LIAT – logistics indicators assessment tool, SC – supply chain; HF – health facility, HSA – health surveillance assistant, EM – enhanced management, EPT – efficient product transport, DPAT – district product availability team, NA – not applicable

*Results presented after 18 months of follow–up.



Because outcomes related to effectiveness are determined in the model by the aspects of feasibility and acceptability, we first present the findings on feasibility and acceptability.

Feasibility of cStock for users

The feasibility of cStock was evaluated by looking at staff capacity to use cStock, practicability, and relevance. Follow up findings (February 2013) demonstrated an improvement in reporting of community–level stock data using the cStock system, with 85% of HSAs in six districts sending reports to cStock. In comparison, community data was much less visible at baseline, with only 61% of HF staff across six districts (n = 51) reporting HSA supply chain data up to district level, and only 29% of those HFs reporting this data disaggregated from HF data. Table 2 presents a summary of feasibility findings from the follow up survey.

A majority of users at all levels of the system found the cStock technology easy to learn, with 80% of HSAs and 92% of HF staff in the EM group, and 71% of HSAs and 91% of HF staff in EPT group able to send and receive messages without any challenges. HSAs also noted that cStock is easy to use, with the majority able to “type in the SMS” without any challenges. District staff in all three EM districts and two of three in EPT districts reported feeling comfortable accessing and navigating the dashboard. Minor use challenges reported by HSAs and HF staff were mainly infrastructural in nature, related to poor network penetration and lack of charger or a place to charge phones.
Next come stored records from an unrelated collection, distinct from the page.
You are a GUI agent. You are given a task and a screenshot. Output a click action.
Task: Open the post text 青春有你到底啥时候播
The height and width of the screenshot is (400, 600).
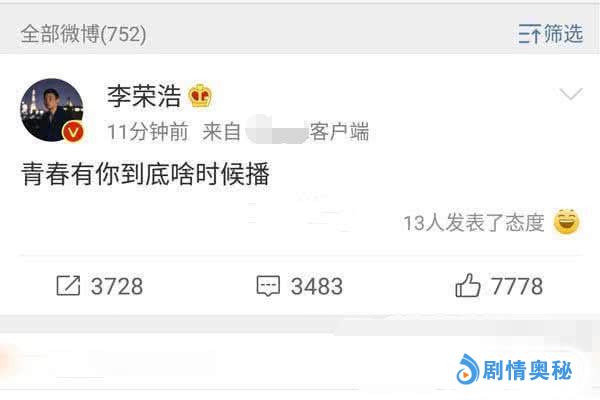pyautogui.click(x=145, y=174)
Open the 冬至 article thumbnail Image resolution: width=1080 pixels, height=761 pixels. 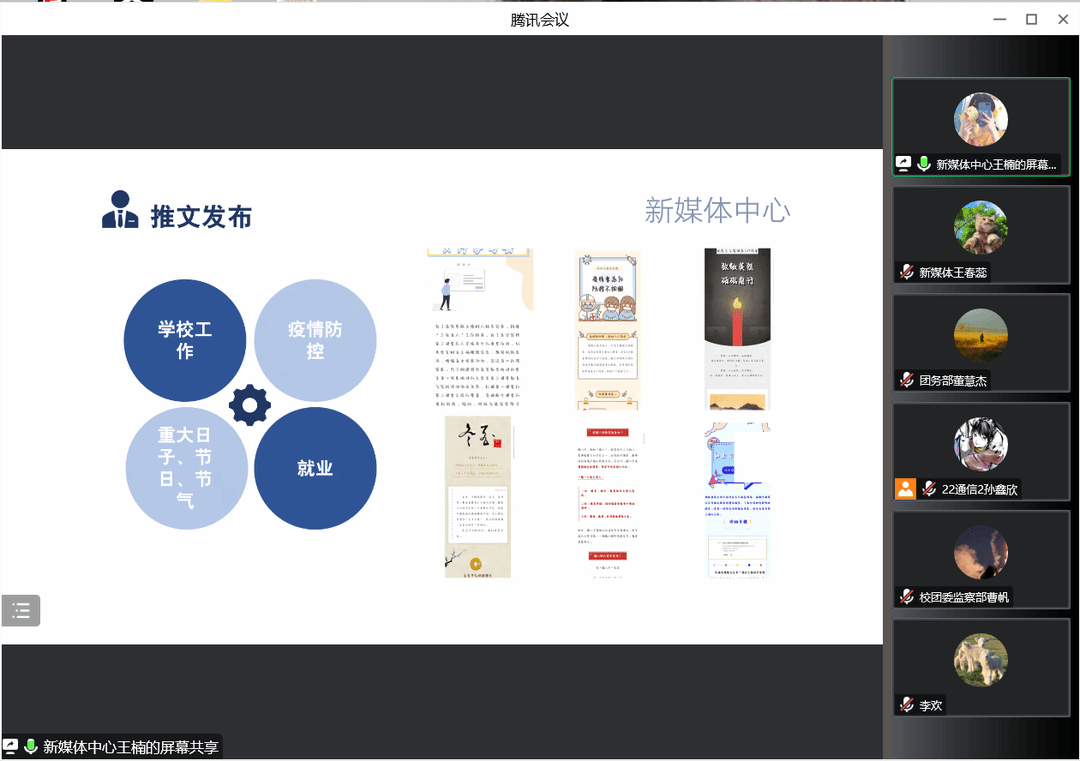[x=478, y=497]
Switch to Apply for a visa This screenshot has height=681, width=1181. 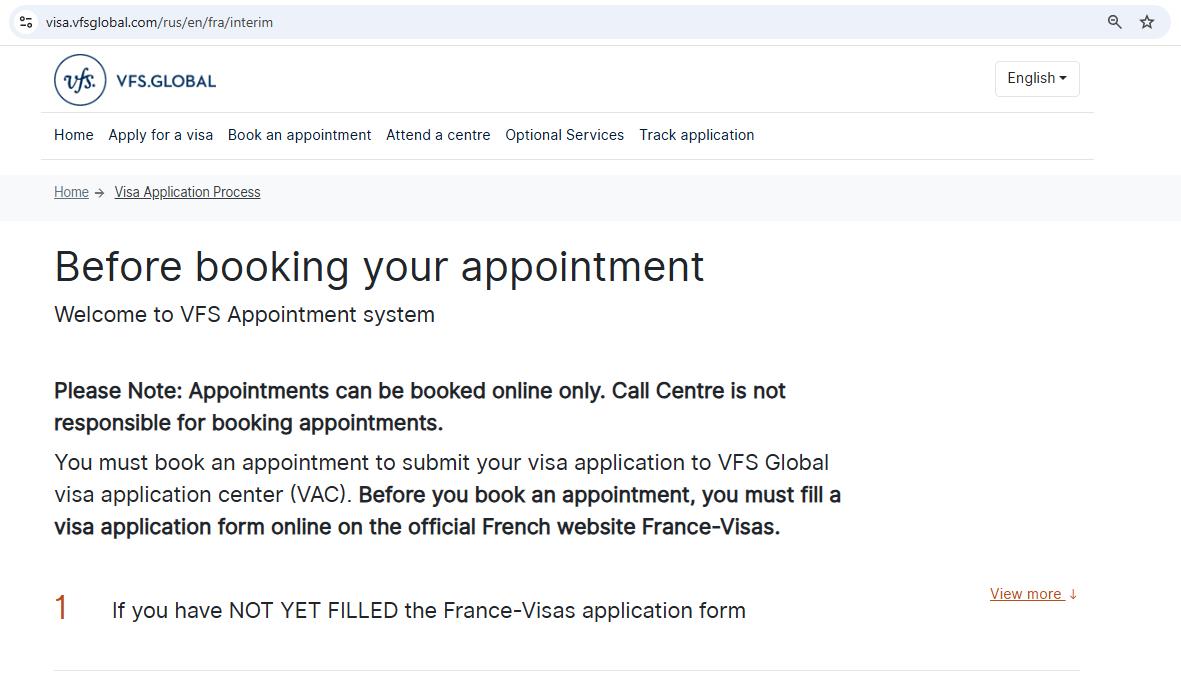point(160,134)
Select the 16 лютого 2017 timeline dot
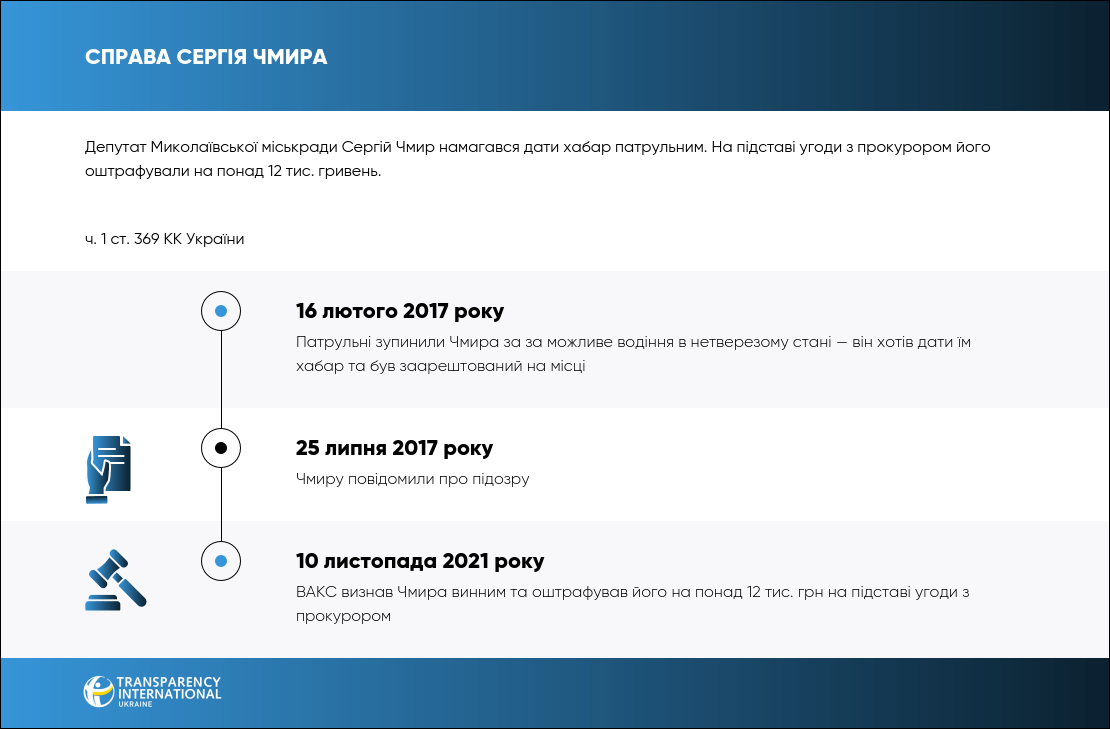Image resolution: width=1110 pixels, height=729 pixels. click(221, 311)
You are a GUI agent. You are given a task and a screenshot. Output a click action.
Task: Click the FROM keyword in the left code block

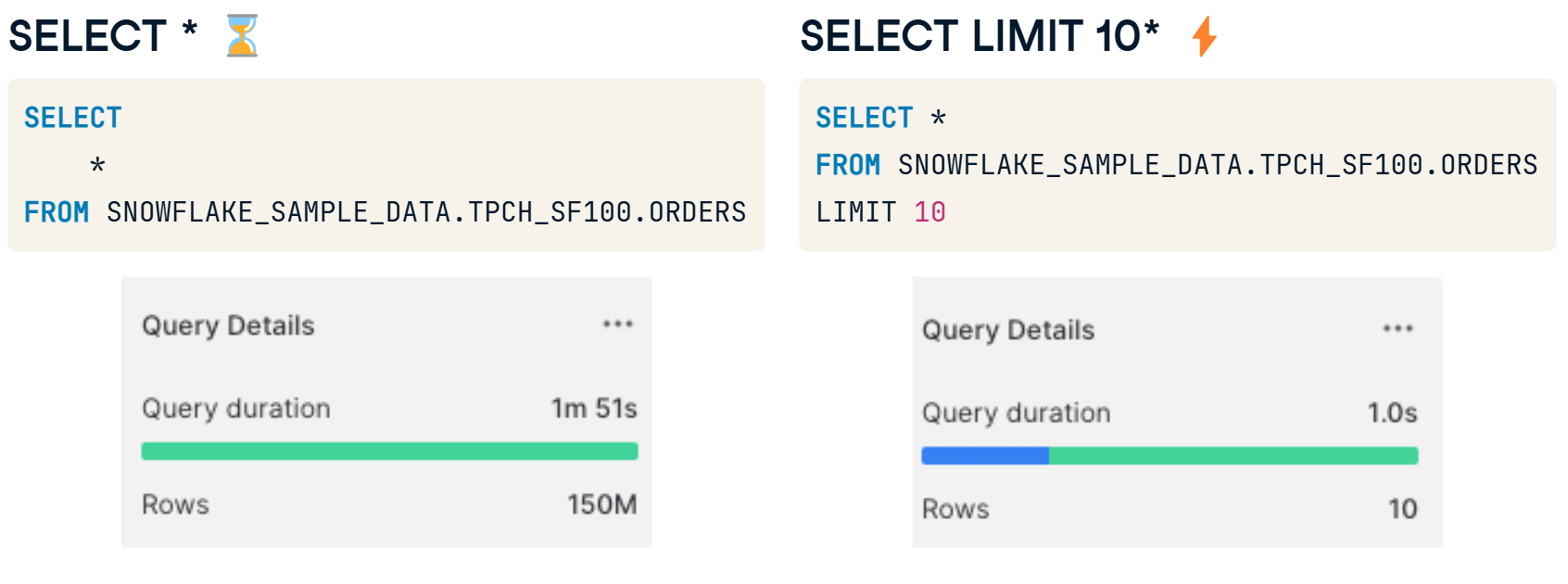(57, 212)
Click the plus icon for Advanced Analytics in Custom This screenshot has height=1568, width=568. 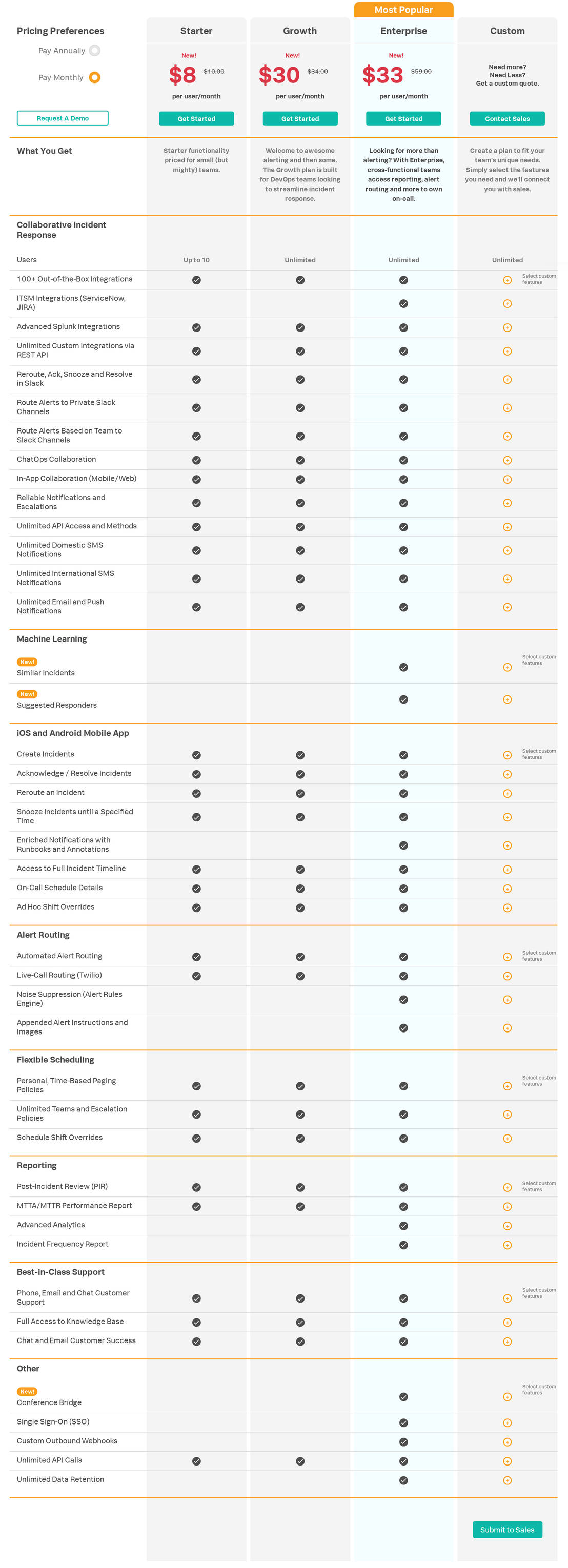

FGD findings highlight the practicability of cStock as shown by the convenience of the system in enabling HSAs to send data on stock levels at any time, and corroborate the survey findings where majority (86%) of HSAs were able to compile and send stock data within an hour. One HSA from the EM group explains: “… [cStock] is also good because we are able to send the messages at any time even in the night and we get the response in time.”

FGD findings related to the theme of relevance to users include HSAs description of cStock and its components as a fast system for sending messages and receiving feedback. An HSA Supervisor in the EPT group offered: “Yes, [cStock is] very useful because communication is very fast between the HSA and the In–Charge, whenever they want emergency order they receive feedback right away from the health facility.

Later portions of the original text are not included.